Most people go to Buffalo Pound Provincial Park in the summer to go camping or to spend a day at the beach. My favourite time of year to go is in the fall to see the trees turning colour. Saskatchewan has many trees and lakes in the north, but there aren’t many trees in the prairies. As you drive along the Trans-Canada Highway the only trees you see are those that have been planted by farmers around their homesteads as windbreaks or by the government along the highway to help drivers discern the side of the road in winter.

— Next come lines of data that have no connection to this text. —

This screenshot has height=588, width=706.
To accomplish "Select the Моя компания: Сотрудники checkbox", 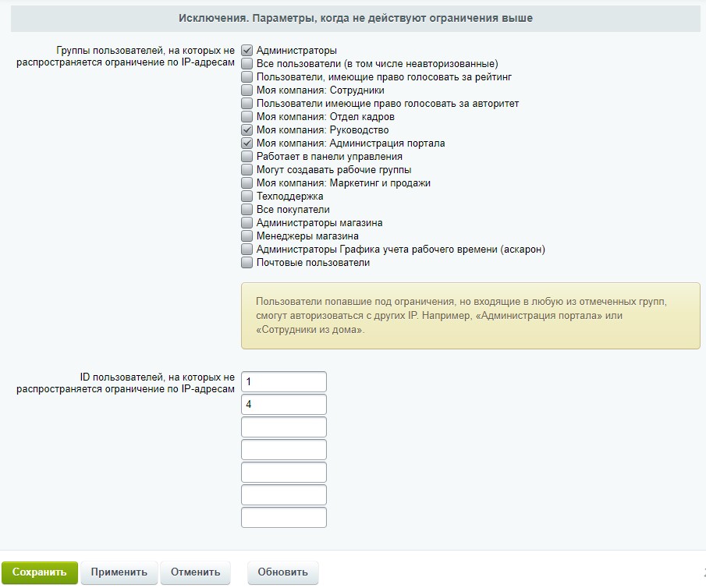I will tap(246, 90).
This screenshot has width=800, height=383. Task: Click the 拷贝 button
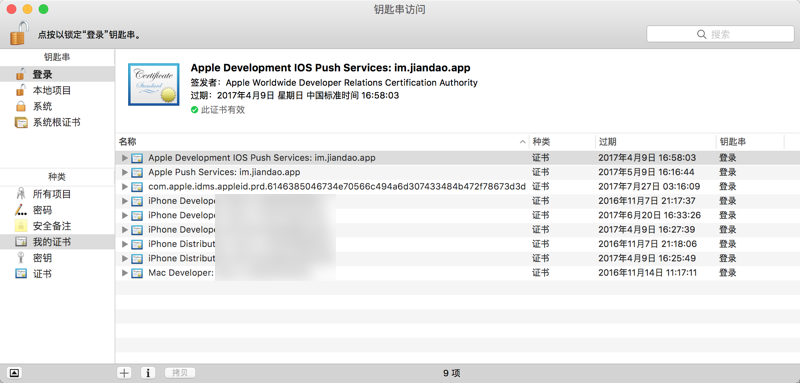[180, 373]
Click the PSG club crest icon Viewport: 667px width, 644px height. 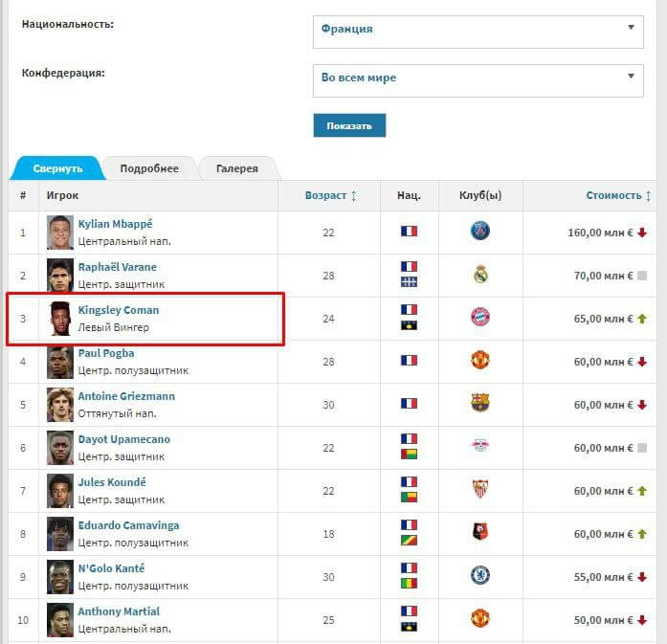click(x=480, y=232)
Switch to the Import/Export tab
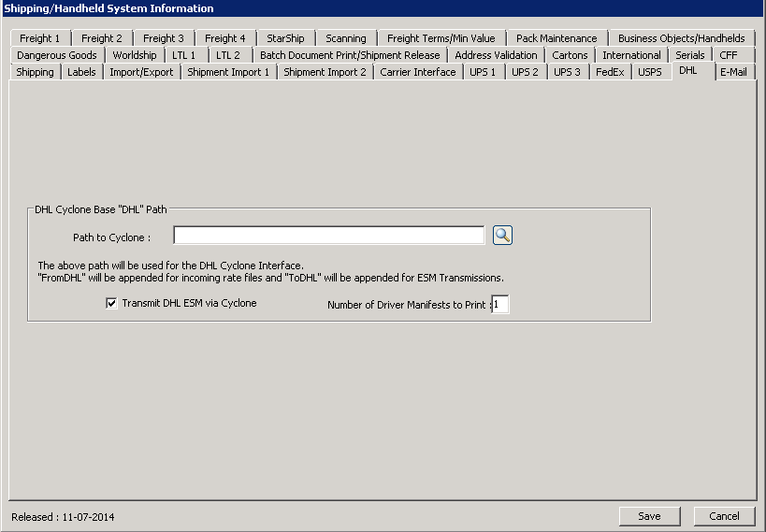Screen dimensions: 766x532 [x=141, y=72]
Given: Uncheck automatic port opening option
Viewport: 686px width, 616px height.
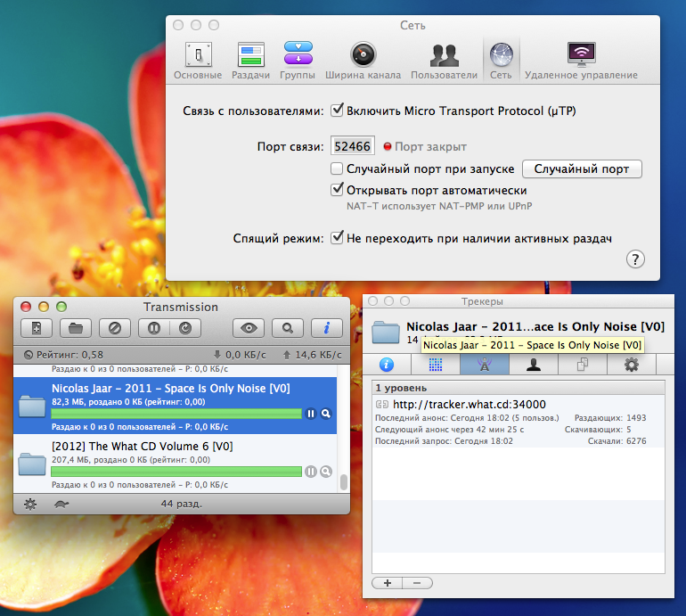Looking at the screenshot, I should 337,190.
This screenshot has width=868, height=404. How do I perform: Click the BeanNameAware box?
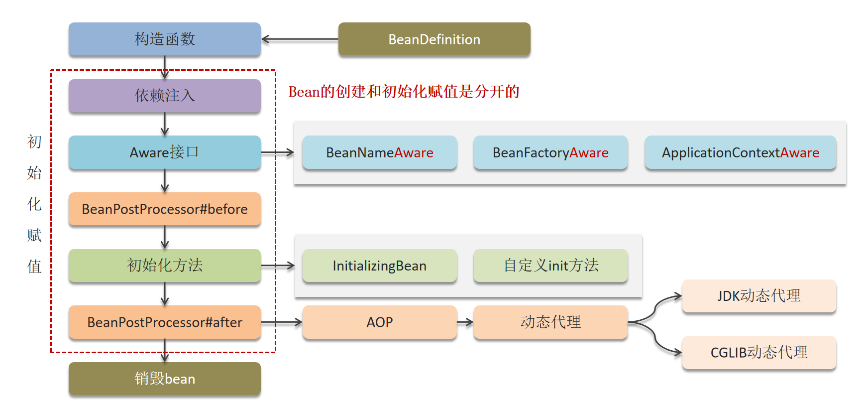(379, 152)
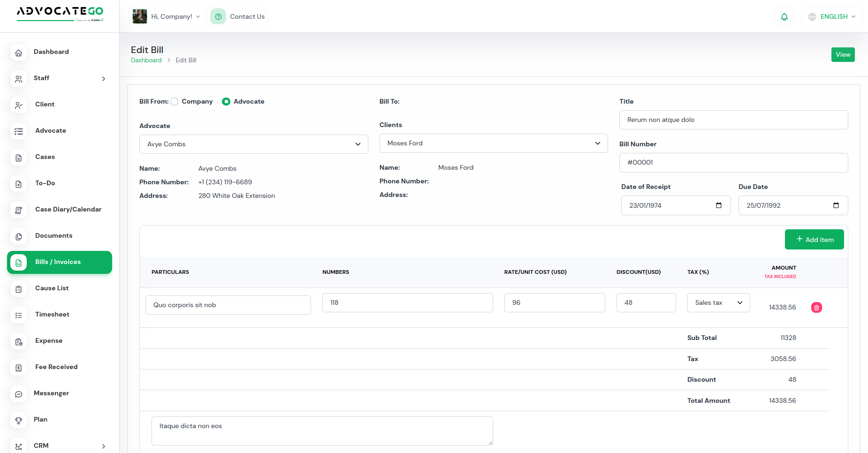Go to Cases in sidebar menu

45,157
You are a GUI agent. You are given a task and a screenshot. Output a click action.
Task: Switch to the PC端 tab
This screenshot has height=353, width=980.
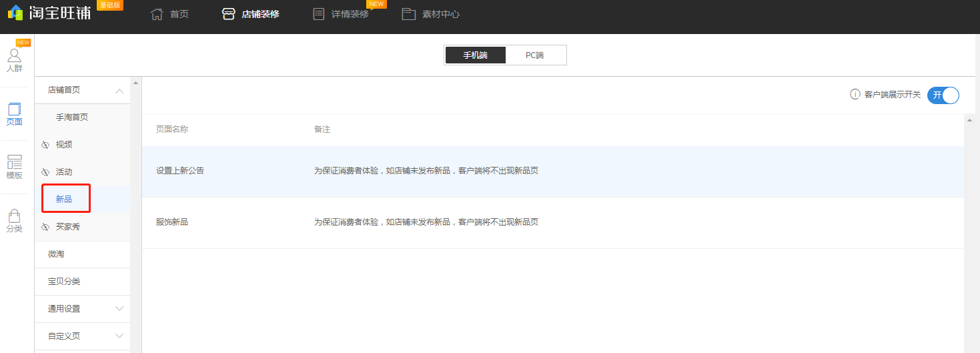coord(535,55)
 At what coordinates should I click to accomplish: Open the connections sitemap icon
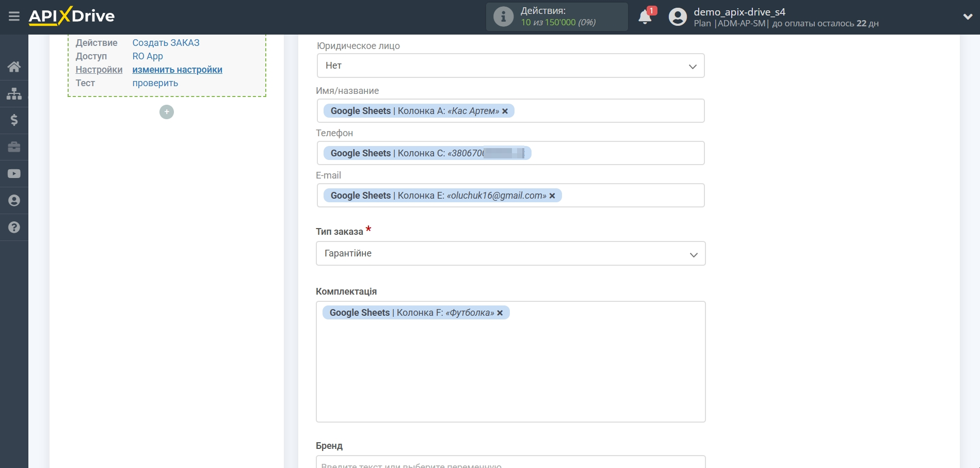pyautogui.click(x=14, y=93)
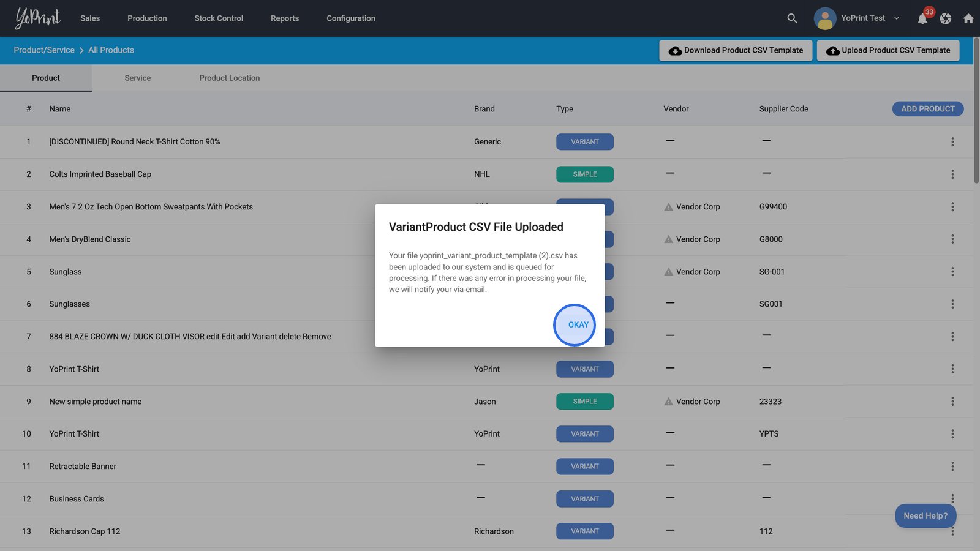Viewport: 980px width, 551px height.
Task: Open three-dot menu for Colts Imprinted Baseball Cap
Action: [952, 174]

This past fall a couple of my uncles were visiting from England and we went to the park in search of buffalo. As you leave the highway and head for the park you drive through farmland. Suddenly you are at the park gates and on the top of the Qu’Appelle Valley that stretches across the province on an angle. In the summer the sides of the valley are green but in the fall they are a brownish colour and the trees in this part of the valley turn golden. Against the blue sky and the resultant blue lake in the valley floor it is a lovely sight. We slowly drove through the buffalo compound with our eyes scanning for big brown animals. Okay, it is more like a dirt track than a road and it has lots of holes. When we reached the end of the road we got out of the car and climbed the observation tower.

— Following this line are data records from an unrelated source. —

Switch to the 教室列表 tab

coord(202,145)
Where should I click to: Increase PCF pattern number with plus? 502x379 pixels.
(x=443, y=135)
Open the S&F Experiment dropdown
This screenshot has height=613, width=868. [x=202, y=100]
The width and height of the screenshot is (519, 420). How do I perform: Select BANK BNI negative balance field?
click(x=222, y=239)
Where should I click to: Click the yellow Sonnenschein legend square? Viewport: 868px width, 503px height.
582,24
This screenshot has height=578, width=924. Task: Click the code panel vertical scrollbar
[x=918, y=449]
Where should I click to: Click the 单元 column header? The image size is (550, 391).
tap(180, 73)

There are storyboards at the tower explaining how the First Nations people used to hunt buffalo. A buffalo pound was one of the techniques they used – herding the animals into a pen – which is how the park got its name. In 1972 there were a dozen bison introduced into the park. Now there are about 30. Most of the time the buffalo roam freely in the compound however, they are elusive. Luck was not with us and we did not see any buffalo. They were all hiding in the trees. Still, it was a lovely fall day and the scenery was well worth the short drive from Moose Jaw.